Saturday, November 08, 2008

git - a stupid content tracker

To start with Source Code Configuration Management is basically tracking your source code with changes made to it. A consistent change will be recorded and can be kept track as a history. In this way there is no single copy of the file. Its maintained as change of change. This is how source code is maintained in any project in both open source and closed source.
"Maintaining code is equally important to writing good code"
Some of the source version control systems that I can think of are CVS, SVN, Perforce and some other commercial ones. I had worked with CVS and SVN extensively. :) In fact was introduced to SVN first and then asked to move to CVS. Then I realised such a pain CVS was. Why do we need another version control now? Are there any major flaw with CVS or SVN? I wouldn't say "Yes". But few things can be improved. Like....
  • SVN or CVS have one single source repository! In simple, all developers in the code base commit their changes to the server 34.56.7.67 So its a single point failure. What if this server goes down, How will you make a checkin or update your code base?
  • Not so easy branching and def not so easy merging. I was asked to create a new branch in my CVS repository (called tag) for a checkin of code of a future release feature. Its such a painful thing.
  • Share code, Say your peer was also working on the same feature, you needed his code to merge and do a integration testing to see if things are fine before your checkin. But today this is possible by asking him to checkin first and then you update from repository.
  • My source code is so big that maintain one or two copies drinks my hard disk space. Since they are two physical copies of the same file.
  • Oh! you work on multiple projects one on CVS and other an SVN. Also finding it tough to remember those commands for both.
  • Yeah! eclipse plugin on Linux for CVS sucks. It had never told me a diff correctly or updated/merged code at ease.
  • Thinking of more... (welcome and contribute...)
Git for the rescue! Git is a distributed source control management (SCM) software. So whats "distributed" in terms of SCM. The source tree is replicated at numerous number of places than a single server. This means each replication is a repository. Any one can do a checkin any where and checkout anywhere. :) Boy! Isn't that messy. I would say "No" its more flexible now. So finally who has the master copy of the project. May be the master guy would have it. (take Linux Kernel Development)Linus would be having the master source copy. Gregkh is kernel maintainer under Linus, he will in turn have his own copy. Say I'm a kernel developer, I need to send a patch for the Kernel source code for a bug. I will do a checkin and if will ask Gregkh to pull from my repository and see if things are fine in his branch. If things are fine, Linus will in turn pull it from Kregkh or Gregkh can collect all commits for a week and ask Linus to pull on Friday evening so that Linus would merge it over the weekend. This forms a network of trust. If there was an issue with my fix Gregkh will throw back the code to me saying the fix was bad. If tomorrow Linus repository has a bad network that I cannot update my code, then I can pull the latest changes from Gregkh too.

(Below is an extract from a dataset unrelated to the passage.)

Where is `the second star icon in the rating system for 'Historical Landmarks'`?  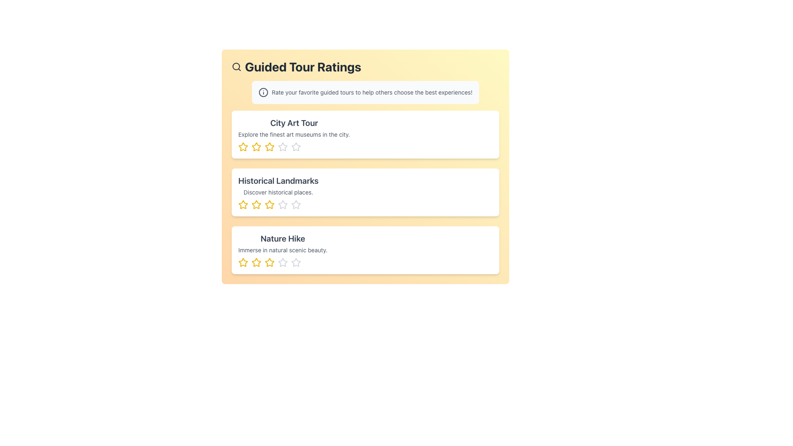
the second star icon in the rating system for 'Historical Landmarks' is located at coordinates (256, 204).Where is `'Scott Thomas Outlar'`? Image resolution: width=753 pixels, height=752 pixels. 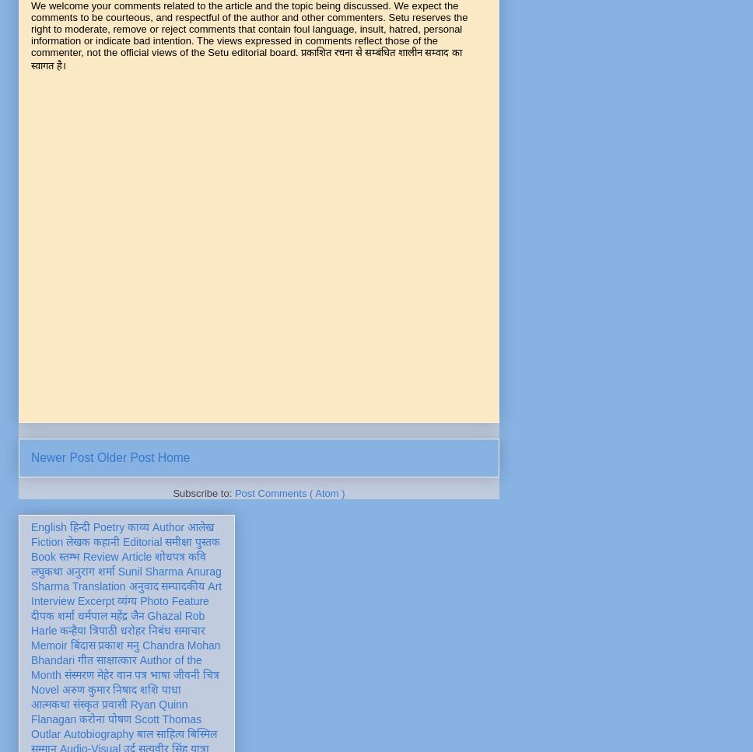
'Scott Thomas Outlar' is located at coordinates (115, 725).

Branching and merging is one of the most impressive feature of git. In git a branch is created with 0 bytes. Yes zero bytes (techinically 40 bytes for internal house keeping). So then based on the changes to the brach the diff of source that it changes from master (main branch) is alone stored. But in case of CVS or SVN its a separate physical copy of the file in the disk. Say your project has 6000 files. You had created a new brach for the new feature they are adding. How many files will be edited, I could guess as some 100. So why maintain a copy of other unchanged files in this branch. git has an intelligent merge algorithm that does merge is seconds. Linus claims it be one of the fastest. Auto merge is beautiful and helps you to easily resolve conflict.

The source code checkin is saved diff of previous and a SHA1 hash is created for each commit made to the source code. This saves a lot of disk space and git uses compression techniques to make sure the size of source code is less despite it bloating on the CVS or SVN repository. Say you have the source code in your laptop and you travel daily 2 hours commuting to your office, you can sit in the car and commit to the local branches within your system and then push all changes together to the main repository once you reach office. ;)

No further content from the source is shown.